As vítimas eleitas.
Siro Darlan, desembargador do Tribunal de Justiça e Coordenador Rio da Associação Juízes para a Democracia.

Em julho de 1993 fui entrevistado pela Revista Pixote e declarei que “Eu lido com aqueles que são mais agredidos porque indefesos. São crianças que reúnem em si todas as tendências de crueldade da sociedade.” Hoje vendo algumas matérias jornalísticas que investem no terrorismo do medo, vejo que essa crueldade exacerbou-se a ponto de elegerem crianças famintas e abandonadas como a inimiga pública número 1. O alvo a ser abatido para mudar o foco dos verdadeiros agentes de violência.
O Estatuto da Criança e do Adolescente tinha menos de três anos de vigência e as crianças de então têm mais de 22 anos atualmente, Viram sua infância e adolescência passar sem sentirem os efeitos desejados pelo legislador cuja lei não foi praticada pela família, pelo Estado e pela sociedade. Como forma de inocentar os agentes da violência praticada pela falta de políticas públicas, desrespeito à Lei 8069/90 e a corrupção que tanto dinheiro público desviou de sua finalidade, é mais fácil aliar-se à mídia que tanto deseduca o povo para excluir mais ainda crianças e adolescentes indesejados.
Como numa aliança política espúria, o rol de aliados é muito extenso e de interesses os mais variados. Uns desejam apenas desviar o foco de seus desmandos, outros manter seus privilégios, alguns não querem sair do comodismo de seus gabinetes, mas o discurso é o mesmo: 1% da população juvenil que comete atos infracionais é o responsável por toda violência que vivemos. Os banqueiros soltam rojões porque continuarão com seus juros extorsivos. Os corruptos conseguirão tapar o sol de suas fortunas com o encarceramento de jovens maltrapilhos e Dona Themis manterá sua venda encobrindo sua vergonha.

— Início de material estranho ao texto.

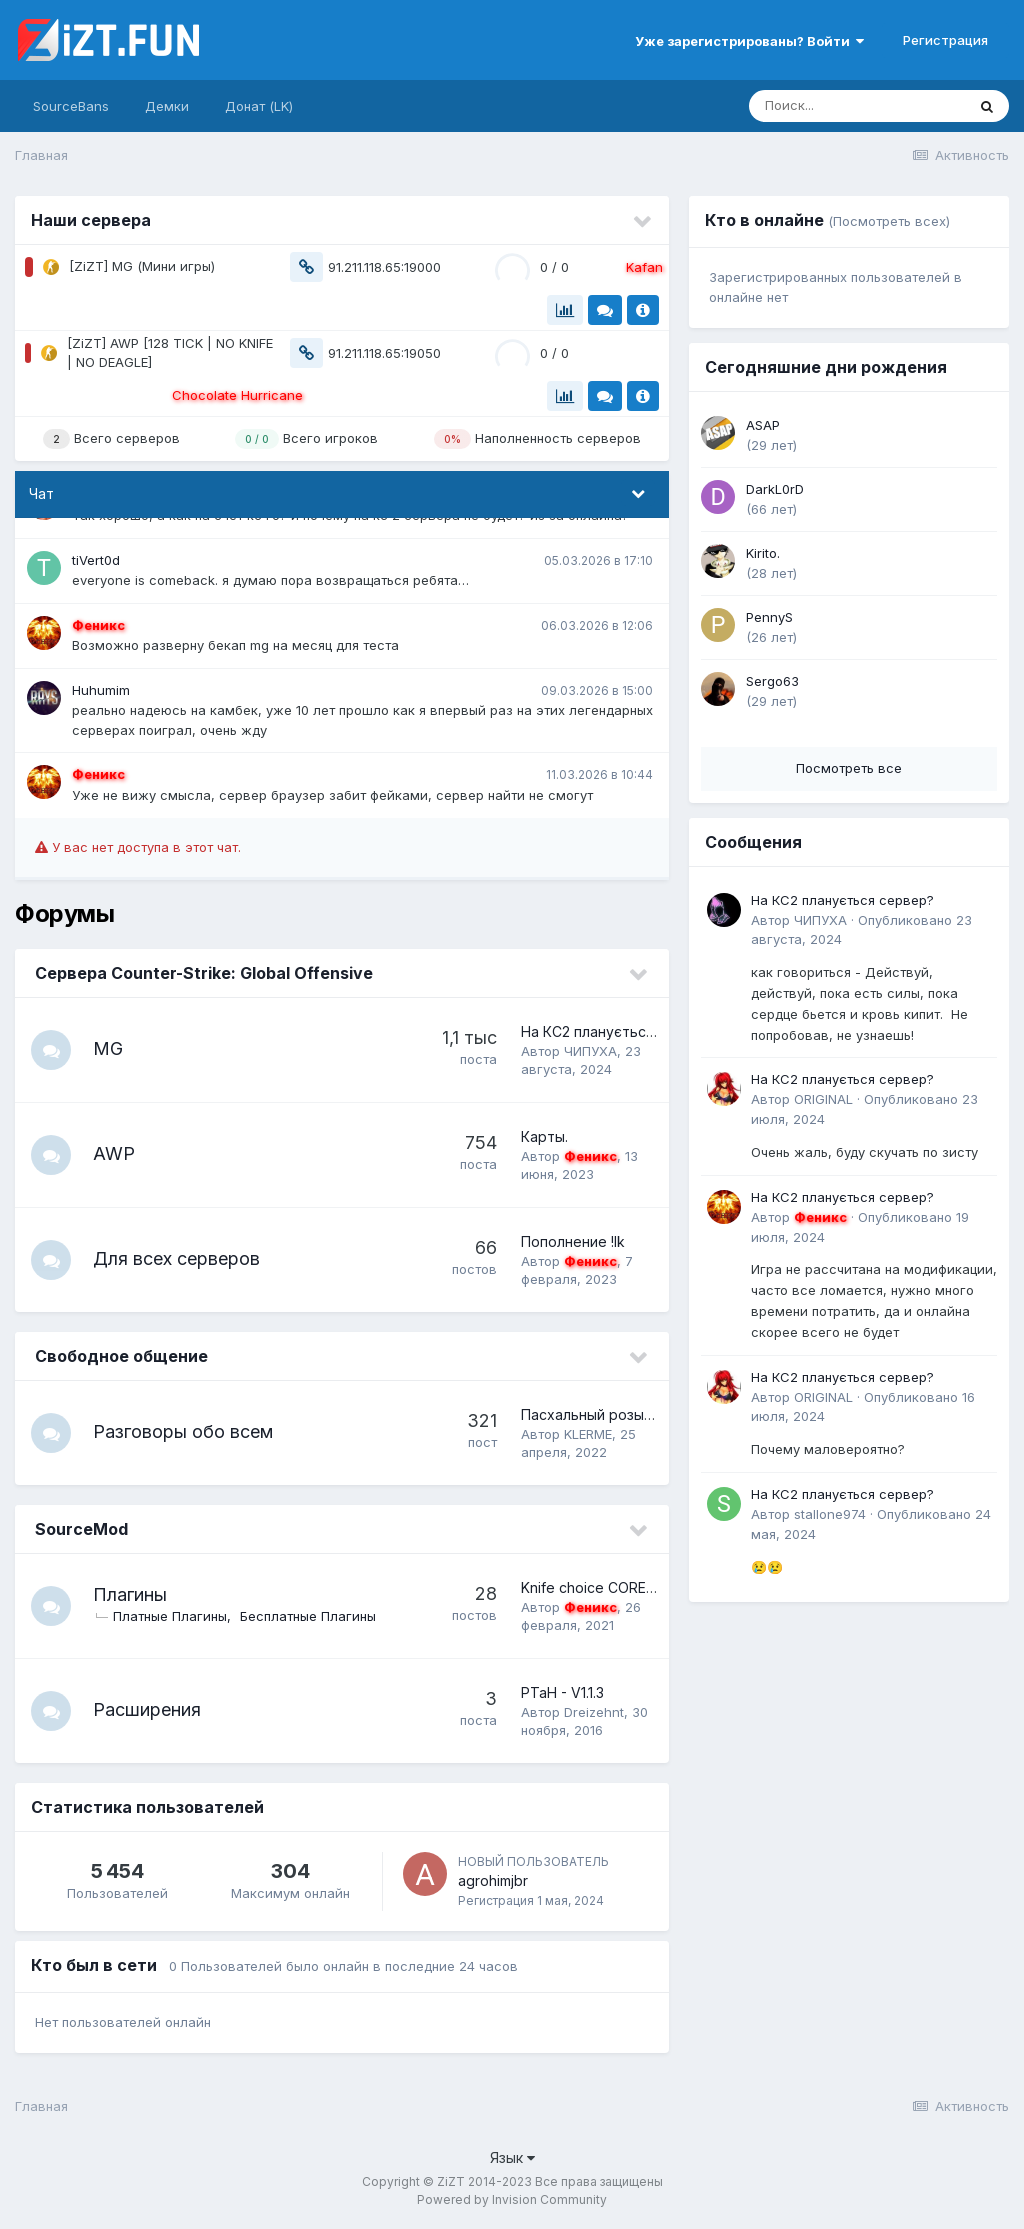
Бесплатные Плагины (308, 1616)
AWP (114, 1153)
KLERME (588, 1434)
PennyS (769, 617)
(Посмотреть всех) (889, 221)
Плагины (130, 1594)
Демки (167, 106)
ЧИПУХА (590, 1051)
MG (108, 1048)
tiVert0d (96, 560)
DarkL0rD (775, 489)
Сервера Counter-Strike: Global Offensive (204, 973)
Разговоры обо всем (183, 1431)
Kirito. (763, 553)
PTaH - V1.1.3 (562, 1692)
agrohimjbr (493, 1880)
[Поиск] (857, 106)
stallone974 (830, 1514)
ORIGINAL (823, 1099)
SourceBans (71, 106)
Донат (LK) (259, 106)
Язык (512, 2157)
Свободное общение (121, 1356)
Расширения (147, 1709)
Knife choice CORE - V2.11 (605, 1587)
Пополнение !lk (573, 1241)
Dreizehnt (594, 1712)
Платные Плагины (170, 1616)
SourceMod (81, 1529)
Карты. (544, 1136)
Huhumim (101, 690)
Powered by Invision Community (512, 2199)
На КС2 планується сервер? (619, 1031)
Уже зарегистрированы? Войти (749, 41)
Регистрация (945, 40)
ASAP (763, 425)
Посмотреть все (849, 768)
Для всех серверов (176, 1258)
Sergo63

Interpretes da lei dão sua versão fascista tornando exceção em regra, eis que pelo texto constitucional a regra é a liberdade. Apenas nos casos expressos na lei e com ordem fundamentada de autoridade judiciária competente se justifica a prisão. Mas o editorial de um agente de comunicação da mentira afirma que as medidas socioeducativas destinadas a adolescentes (de 12 a 18) devem ser aplicadas também aos que não mais ostentam essa condição legal de adolescentes. É a máxima de quanto mais exclusão melhor e quanto mais injustiça mais violência.
O ódio que permeia as relações humanas numa sociedade dita cristã e o alto percentual dos que desejam a redução da maioridade penal nos remete ao Julgamento de Cristo, quando tanto quanto hoje foi muito veemente a opinião pública dominante daqueles que condenaram à morte o Divino Mestre que tanto amava as crianças.